Le littoral : un espace essentiel à l'humanité
© P. Got Marc Troussellier, directeur de recherche CNRS, coprésident du conseil scientifique du Programme national « Environnement côtier » (Pnec)
Sur une très faible surface de l'océan, ces écosystèmes, qui présentent une grande diversité de paysages – zones humides, lagunes, estuaires, baies, lagons, mangroves… –, sont à l'origine de près d'un tiers des ressources écologiques et économiques de notre planète. Cette richesse à la fois qualitative et quantitative trouve son origine dans la situation d'interface qui caractérise l'ensemble des milieux marins côtiers. De profondeur limitée, soumis aux contraintes physiques (vent, érosion, tempête…), nourris par les apports continentaux, ces écosystèmes, hétérogènes, produisent une grande diversité biologique renouvelée par leurs liens étroits avec la mer.
Diversité, accessibilité, richesse ont attiré depuis toujours les populations humaines dans ces espaces privilégiés, mais sans grand souci des conséquences, qui sont de plus en plus manifestes : marées vertes, anoxies, espèces exotiques, invasives et toxiques, espèces disparues ou en voie de disparition, épuisement de certaines ressources… Ces environnements subissent aussi les pollutions chroniques et aiguës qui peuvent conduire à un état sanitaire des eaux et des ressources vivantes incompatible avec leur utilisation par les populations humaines. Et les changements climatiques ajoutent des menaces déjà perceptibles sur l'intégrité de ces écosystèmes.
Comme ces écosystèmes, naturellement complexes et diversifiés, sont soumis à une multiplicité de contraintes d'origine locale et globale, il est impératif de mener une recherche pluridisciplinaire pour en comprendre le fonctionnement et anticiper leur devenir. Cette recherche s'appuie sur des actions complémentaires. L'observation en est le plus ancien aspect. Sur les côtes françaises, elle repose principalement sur les systèmes d'observation de l'Institut national des sciences de l'Univers (Insu) du CNRS et sur les réseaux de surveillance de l'Ifremer. La pérennité et l'amélioration technologique de ces dispositifs sont des atouts essentiels pour évaluer les évolutions des écosystèmes marins côtiers.
L'expérimentation est également indispensable à l'étude des processus qui gouvernent la diversité, les interactions et les adaptations de ces écosystèmes complexes et de leurs composantes. Les programmes nationaux interorganismes et internationaux apportent leur soutien à la compréhension de ces changements sous les effets de l'action de l'homme. Les organismes, et notamment le CNRS, via l'Insu et le département « Environnement et développement durable », œuvrent conjointement pour encourager la nécessaire fédération des communautés de chercheurs et les doter de nouveaux supports expérimentaux.

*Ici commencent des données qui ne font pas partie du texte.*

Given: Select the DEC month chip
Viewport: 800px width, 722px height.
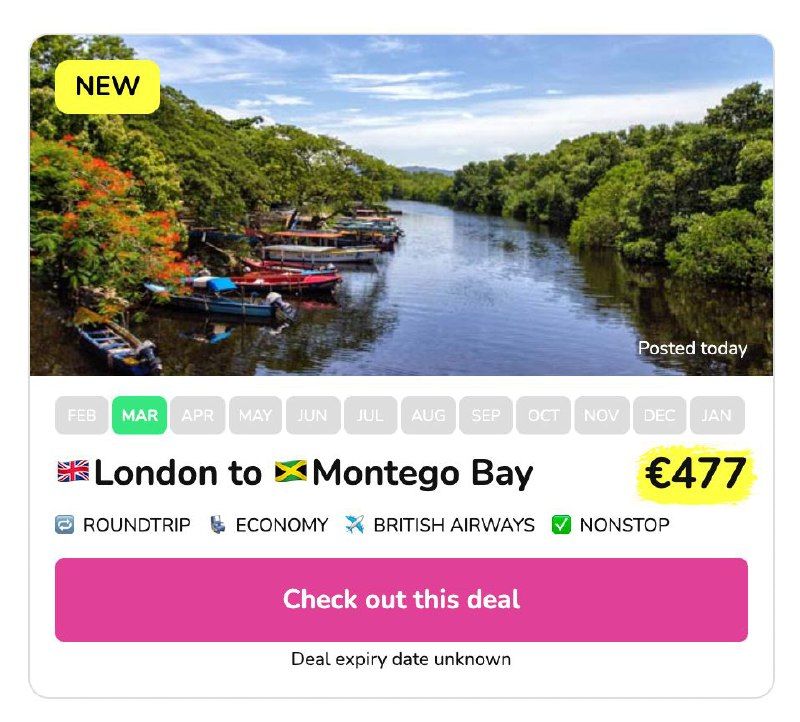Looking at the screenshot, I should point(659,415).
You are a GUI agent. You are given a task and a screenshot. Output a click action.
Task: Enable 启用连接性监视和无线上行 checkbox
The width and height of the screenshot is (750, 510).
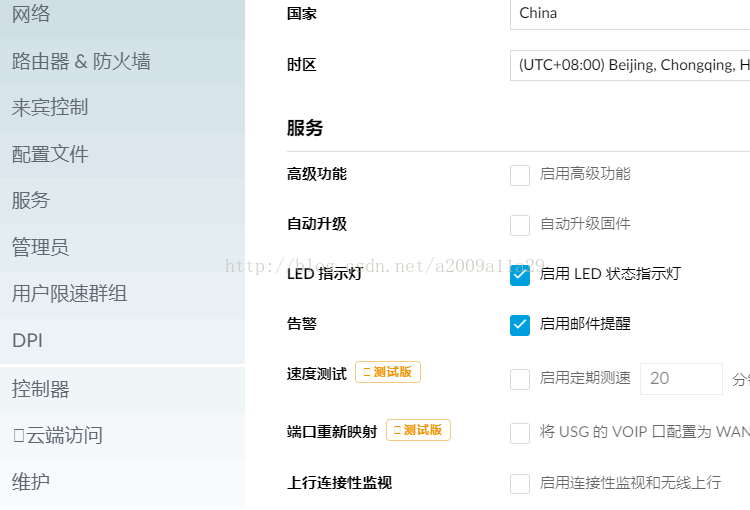[x=520, y=484]
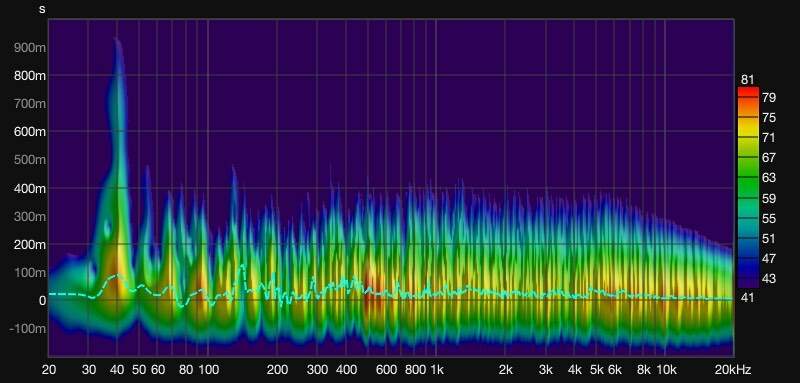Click the 55 dB teal scale level

(769, 218)
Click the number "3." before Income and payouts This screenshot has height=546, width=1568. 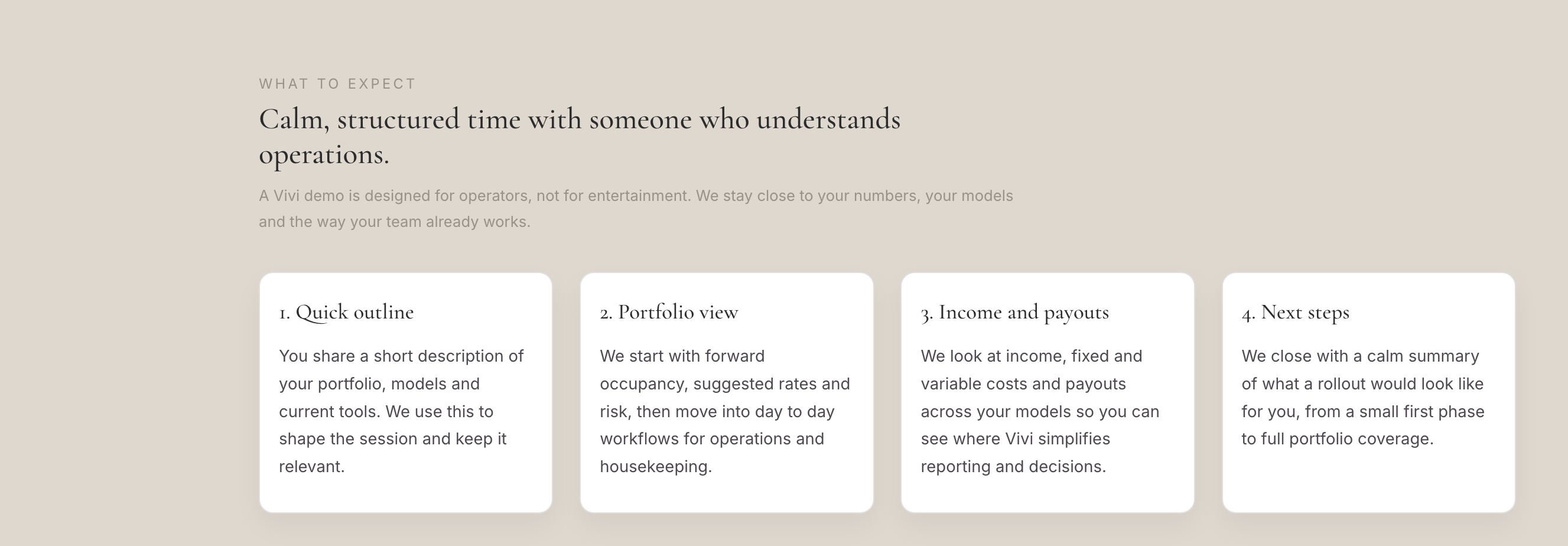tap(926, 314)
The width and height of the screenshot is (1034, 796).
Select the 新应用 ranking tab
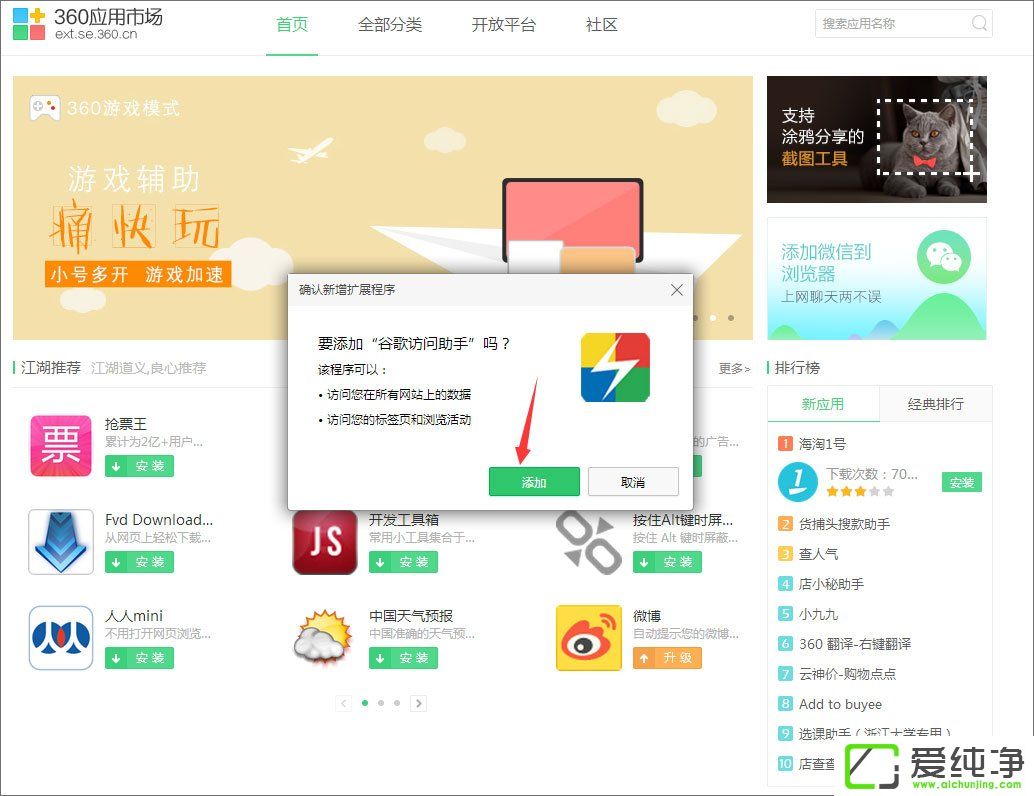tap(823, 404)
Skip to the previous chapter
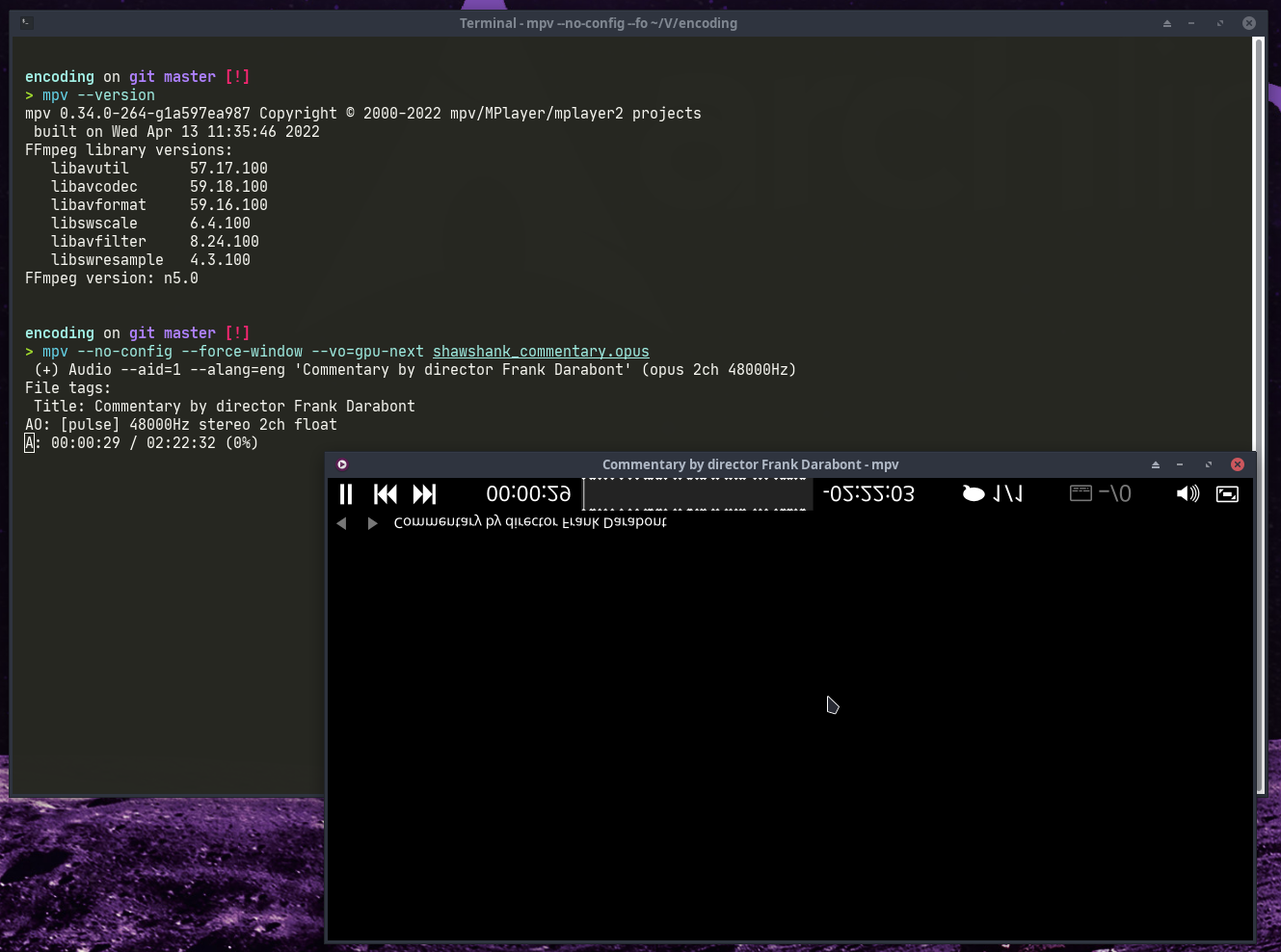Screen dimensions: 1281x952 385,493
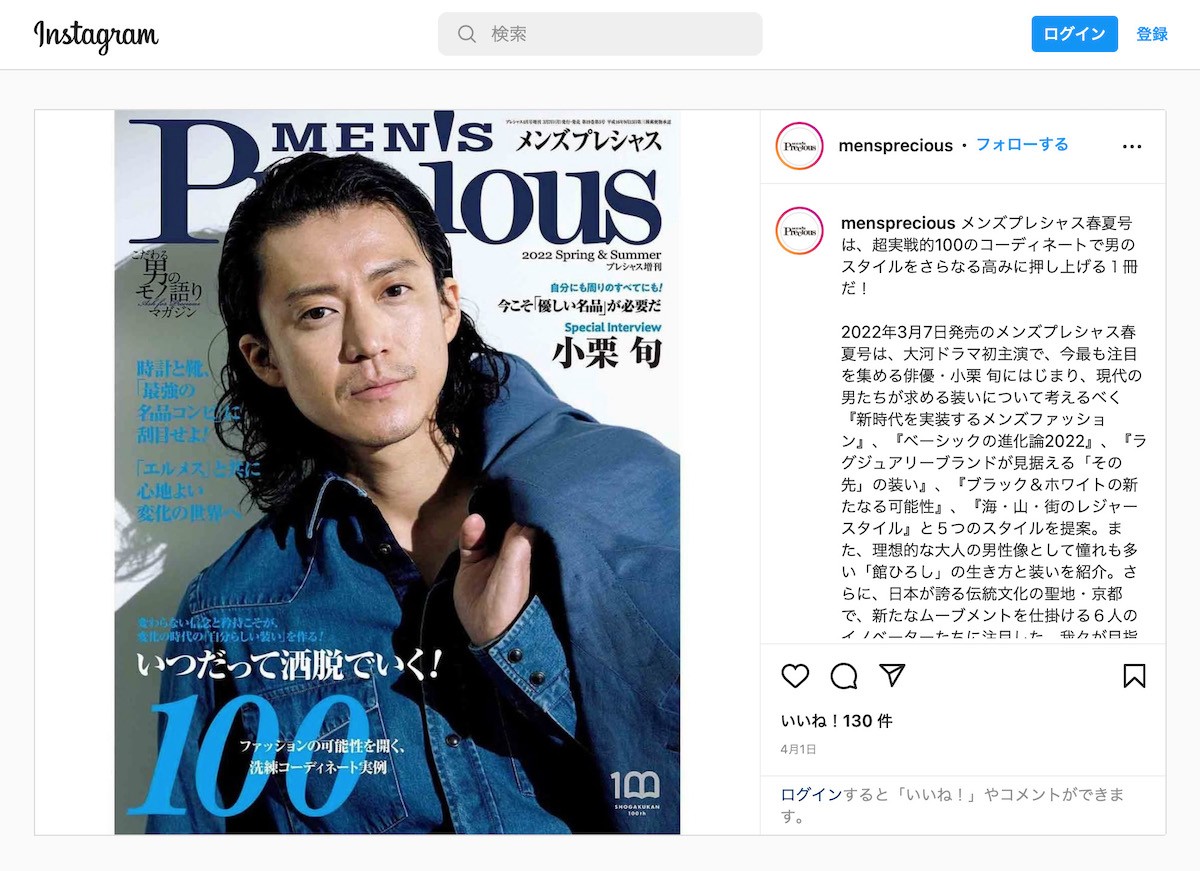Click the search magnifier icon
Viewport: 1200px width, 871px height.
(x=467, y=34)
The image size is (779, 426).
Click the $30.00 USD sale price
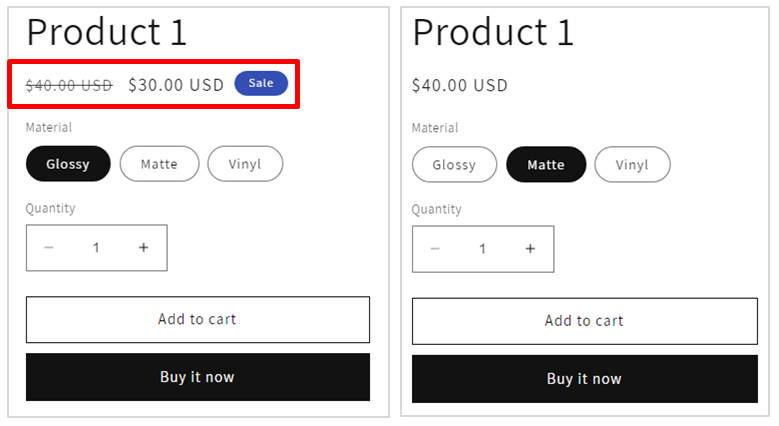[x=176, y=85]
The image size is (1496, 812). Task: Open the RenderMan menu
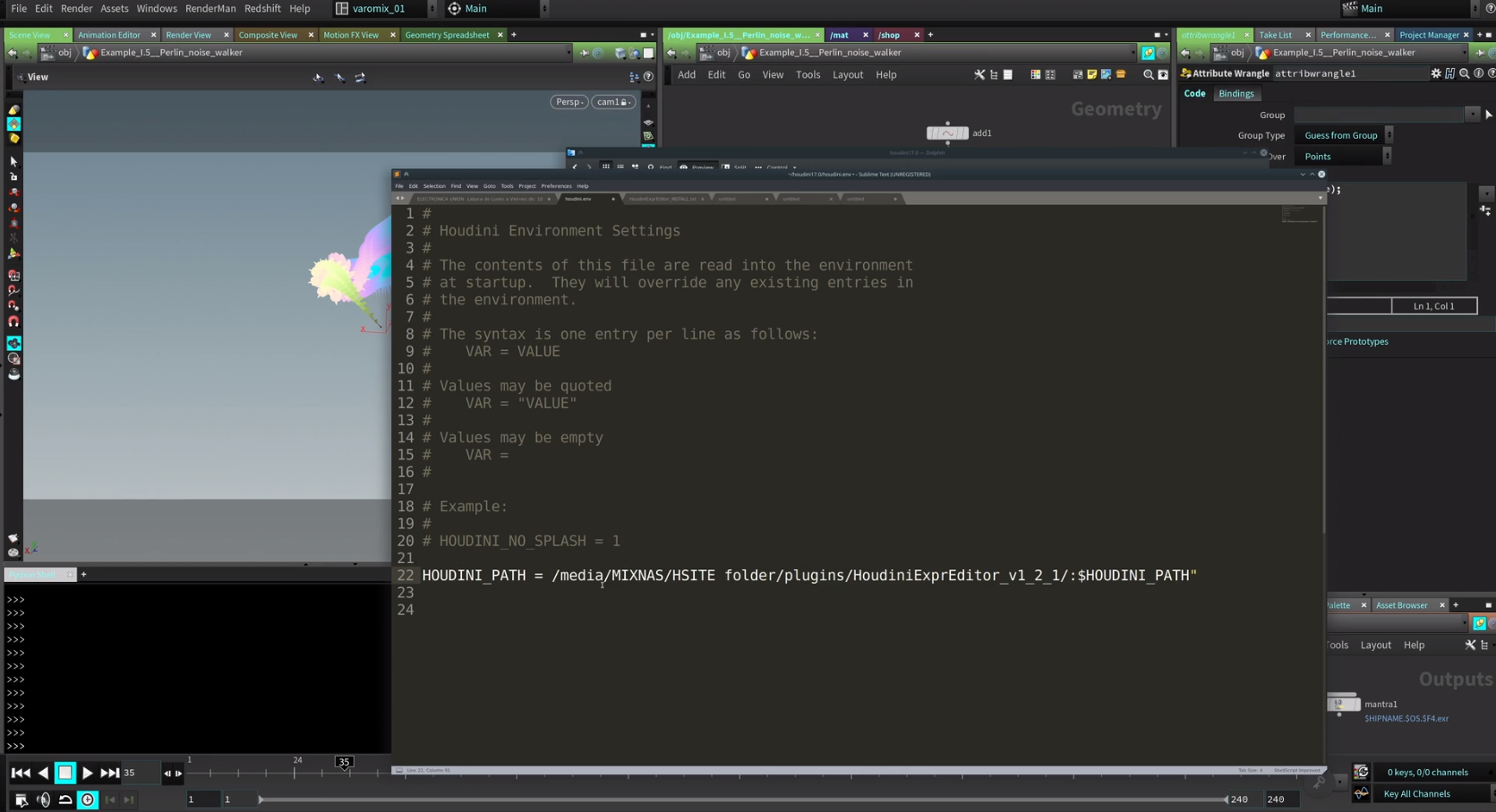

Enfin, la modélisation est un outil dynamique pour l'intégration des connaissances issues de l'observation et de l'expérimentation et le couplage entre composantes et processus de différente nature. C'est également un des moyens privilégiés pour l'établissement des scénarios d'évolution des écosystèmes marins côtiers. Ces scénarios dans leurs tenants et aboutissants doivent être aussi le creuset de l'interdisciplinarité entre océanographie côtière et sciences humaines et sociales.
Observer, expérimenter, modéliser : un trio fondamental pour prévoir et anticiper, mais aussi pour expliquer et conserver les richesses d'un espace essentiel à notre humanité et en construire une gestion raisonnée et durable.